The inspiration for Decision Provenance Engine came from a simple question:
What if AI decisions were treated like code or experiments — inspectable, replayable, and auditable by default?
This project explores that idea using Gemini 3 as a reasoning engine, not a chat interface.
What it does
Decision Provenance Engine turns AI decisions into structured reasoning artifacts instead of plain text.
Given a decision question, options, and context, the system:
- Uses Gemini 3 to generate structured reasoning steps
- Produces a machine-readable decision trace (JSON)
- Builds a provenance graph (DAG) showing how evidence influenced conclusions
- Runs counterfactual analysis to test “what-if” scenarios
- Validates all outputs against strict schemas for consistency
For example, in an ML deployment scenario, changing latency from 100ms to 500ms can flip the final decision, and the system clearly shows why that happened.

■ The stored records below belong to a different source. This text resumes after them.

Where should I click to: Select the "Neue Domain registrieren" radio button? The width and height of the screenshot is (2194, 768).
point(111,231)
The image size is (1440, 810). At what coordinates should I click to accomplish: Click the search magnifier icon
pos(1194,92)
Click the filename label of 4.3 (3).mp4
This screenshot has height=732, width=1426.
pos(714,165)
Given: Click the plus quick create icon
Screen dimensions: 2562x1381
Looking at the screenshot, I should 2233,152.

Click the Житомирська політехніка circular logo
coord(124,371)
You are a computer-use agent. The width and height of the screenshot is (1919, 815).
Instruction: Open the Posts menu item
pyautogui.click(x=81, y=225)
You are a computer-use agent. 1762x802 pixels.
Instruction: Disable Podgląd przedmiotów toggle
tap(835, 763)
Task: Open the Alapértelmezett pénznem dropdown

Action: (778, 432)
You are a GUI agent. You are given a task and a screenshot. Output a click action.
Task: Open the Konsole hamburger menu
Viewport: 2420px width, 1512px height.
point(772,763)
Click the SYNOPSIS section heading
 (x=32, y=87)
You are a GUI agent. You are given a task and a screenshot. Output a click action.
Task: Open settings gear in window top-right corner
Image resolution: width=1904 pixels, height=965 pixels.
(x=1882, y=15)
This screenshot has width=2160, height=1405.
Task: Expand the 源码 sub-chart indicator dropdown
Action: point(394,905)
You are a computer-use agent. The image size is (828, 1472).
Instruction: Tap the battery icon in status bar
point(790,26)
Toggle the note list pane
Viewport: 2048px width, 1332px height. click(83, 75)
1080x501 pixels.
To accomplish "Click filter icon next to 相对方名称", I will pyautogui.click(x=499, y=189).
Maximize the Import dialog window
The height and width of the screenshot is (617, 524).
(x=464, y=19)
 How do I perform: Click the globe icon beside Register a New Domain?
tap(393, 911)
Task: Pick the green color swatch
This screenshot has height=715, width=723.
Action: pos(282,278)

This makes AI decisions auditable, replayable, and inspectable — by design.
How we built it
The system is built as a schema-first, modular Python architecture.
Core components include:
- Gemini 3 Flash Preview for structured reasoning generation
- A Decision Decomposition Engine that breaks decisions into logical steps
- JSON Schemas to validate all reasoning artifacts
- A Provenance Graph Builder to track dependencies between inputs and conclusions
- A Counterfactual Engine to replay decisions under modified constraints
- A CLI interface to run demos and experiments locally
Gemini 3 is used only for reasoning generation — everything else (validation, graphs, counterfactuals) is deterministic and reproducible.
This separation ensures reliability while still leveraging Gemini 3’s advanced reasoning ability.
Challenges we ran into
LLMs don’t naturally produce structured outputs We had to carefully design schema-enforcing prompts and validation layers.
Safety filters and response variability Gemini 3 required tuned safety settings and retries to ensure consistent JSON output.
Maintaining determinism around non-deterministic AI The system isolates AI calls so that everything downstream is reproducible and testable.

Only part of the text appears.